To do:
- a) Using only the failure-handling excerpt, decide whether each statement agrees with it. Answer yes or no for each, and quote the excerpt's deciding words exactly. (i) A CI flake is automatically retried twice before it counts as a real failure. (ii) Competitor crashes are recorded as data. (iii) A G2/G3 Gate Zero failure activates WS-FALLBACK.
- b) List every numbered section heading in the failure-handling excerpt. Include each heading's number.
- c) Repeat word for word the stretch of the failure-handling excerpt from "5.4 Failure handling" through "PRD 1.3, 13-A)".

Excerpt to read:

5.4 Failure handling & retries

  • CI flake policy: auto-retry once; second failure is real. Determinism failures are never retried into green - a flaky fingerprint IS the bug (PRD 14).
  • Lane >1 week late or idle under the reduced-staff schedule -> re-scope at the twice-weekly check-in; Release-2-horizon scope sheds first, then optional/unstaffed surfaces.
  • G2/G3 Gate Zero failure -> WS-FALLBACK activates (6.5); parser-core expansion stops (PRD 1.3). G1-only failure with G2/G3 pass gets exactly one decider ADR branch: immediate fallback or a bounded week-10 retry. No other partial-credit path exists.
  • Competitor harness runs get timeouts + pinned versions; competitor crashes are recorded as data, not patched around (PRD 11.3).

6. Milestone A - Weeks 1-8 (Gate Zero, PRD 1.3, 13-A)

6.1 WS-ENGINE (critical path)

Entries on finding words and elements
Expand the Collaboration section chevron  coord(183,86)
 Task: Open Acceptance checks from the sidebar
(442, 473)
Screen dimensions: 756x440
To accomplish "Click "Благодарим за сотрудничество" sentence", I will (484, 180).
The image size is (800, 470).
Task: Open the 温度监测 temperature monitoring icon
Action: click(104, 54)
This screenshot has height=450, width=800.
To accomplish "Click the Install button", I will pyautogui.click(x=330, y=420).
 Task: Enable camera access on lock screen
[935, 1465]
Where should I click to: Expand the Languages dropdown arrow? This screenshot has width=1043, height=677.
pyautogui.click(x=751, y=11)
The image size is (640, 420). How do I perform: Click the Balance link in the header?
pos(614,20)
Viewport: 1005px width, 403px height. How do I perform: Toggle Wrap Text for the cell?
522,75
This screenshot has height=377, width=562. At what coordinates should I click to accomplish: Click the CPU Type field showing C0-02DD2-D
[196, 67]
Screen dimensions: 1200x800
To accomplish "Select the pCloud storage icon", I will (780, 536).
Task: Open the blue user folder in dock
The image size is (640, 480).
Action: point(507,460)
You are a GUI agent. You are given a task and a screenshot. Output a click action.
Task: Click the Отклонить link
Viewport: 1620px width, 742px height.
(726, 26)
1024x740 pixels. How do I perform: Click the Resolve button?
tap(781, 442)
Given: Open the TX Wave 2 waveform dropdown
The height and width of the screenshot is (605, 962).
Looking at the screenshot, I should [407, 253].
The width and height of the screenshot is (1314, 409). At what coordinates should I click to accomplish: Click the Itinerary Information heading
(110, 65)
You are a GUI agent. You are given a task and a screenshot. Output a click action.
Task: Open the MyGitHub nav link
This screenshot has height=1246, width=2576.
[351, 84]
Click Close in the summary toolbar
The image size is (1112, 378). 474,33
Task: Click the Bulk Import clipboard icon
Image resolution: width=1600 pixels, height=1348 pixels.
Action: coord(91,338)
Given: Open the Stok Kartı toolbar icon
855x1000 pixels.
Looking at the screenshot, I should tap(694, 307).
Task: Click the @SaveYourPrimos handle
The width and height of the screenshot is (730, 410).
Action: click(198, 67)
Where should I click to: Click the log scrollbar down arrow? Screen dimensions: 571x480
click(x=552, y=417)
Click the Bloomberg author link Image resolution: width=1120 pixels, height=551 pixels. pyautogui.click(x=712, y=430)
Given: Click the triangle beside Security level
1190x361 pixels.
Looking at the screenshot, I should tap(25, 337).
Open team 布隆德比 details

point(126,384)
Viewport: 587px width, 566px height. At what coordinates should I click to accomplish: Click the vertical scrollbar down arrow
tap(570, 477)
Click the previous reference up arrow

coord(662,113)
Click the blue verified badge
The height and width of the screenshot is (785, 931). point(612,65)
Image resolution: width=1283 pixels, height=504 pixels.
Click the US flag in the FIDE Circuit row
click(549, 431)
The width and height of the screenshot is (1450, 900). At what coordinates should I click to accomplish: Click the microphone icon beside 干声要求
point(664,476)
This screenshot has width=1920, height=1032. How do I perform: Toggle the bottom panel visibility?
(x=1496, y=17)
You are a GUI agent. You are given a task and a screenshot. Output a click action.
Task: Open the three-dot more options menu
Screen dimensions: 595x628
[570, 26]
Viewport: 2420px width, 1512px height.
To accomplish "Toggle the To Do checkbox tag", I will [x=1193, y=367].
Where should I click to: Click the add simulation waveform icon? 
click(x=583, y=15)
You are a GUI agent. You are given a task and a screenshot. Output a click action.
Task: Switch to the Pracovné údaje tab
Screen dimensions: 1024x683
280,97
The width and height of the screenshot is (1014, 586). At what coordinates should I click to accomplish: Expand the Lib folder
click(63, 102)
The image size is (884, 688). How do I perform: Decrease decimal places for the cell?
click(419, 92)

Written answers:
- a)
(i) No: "auto-retry once; second failure is real."
(ii) Yes: "competitor crashes are recorded as data, not patched around"
(iii) Yes: "G2/G3 Gate Zero failure -> WS-FALLBACK activates (6.5)"

- b)
5.4 Failure handling & retries
6. Milestone A - Weeks 1-8 (Gate Zero, PRD 1.3, 13-A)
6.1 WS-ENGINE (critical path)

- c)
5.4 Failure handling & retries

  • CI flake policy: auto-retry once; second failure is real. Determinism failures are never retried into green - a flaky fingerprint IS the bug (PRD 14).
  • Lane >1 week late or idle under the reduced-staff schedule -> re-scope at the twice-weekly check-in; Release-2-horizon scope sheds first, then optional/unstaffed surfaces.
  • G2/G3 Gate Zero failure -> WS-FALLBACK activates (6.5); parser-core expansion stops (PRD 1.3). G1-only failure with G2/G3 pass gets exactly one decider ADR branch: immediate fallback or a bounded week-10 retry. No other partial-credit path exists.
  • Competitor harness runs get timeouts + pinned versions; competitor crashes are recorded as data, not patched around (PRD 11.3).

6. Milestone A - Weeks 1-8 (Gate Zero, PRD 1.3, 13-A)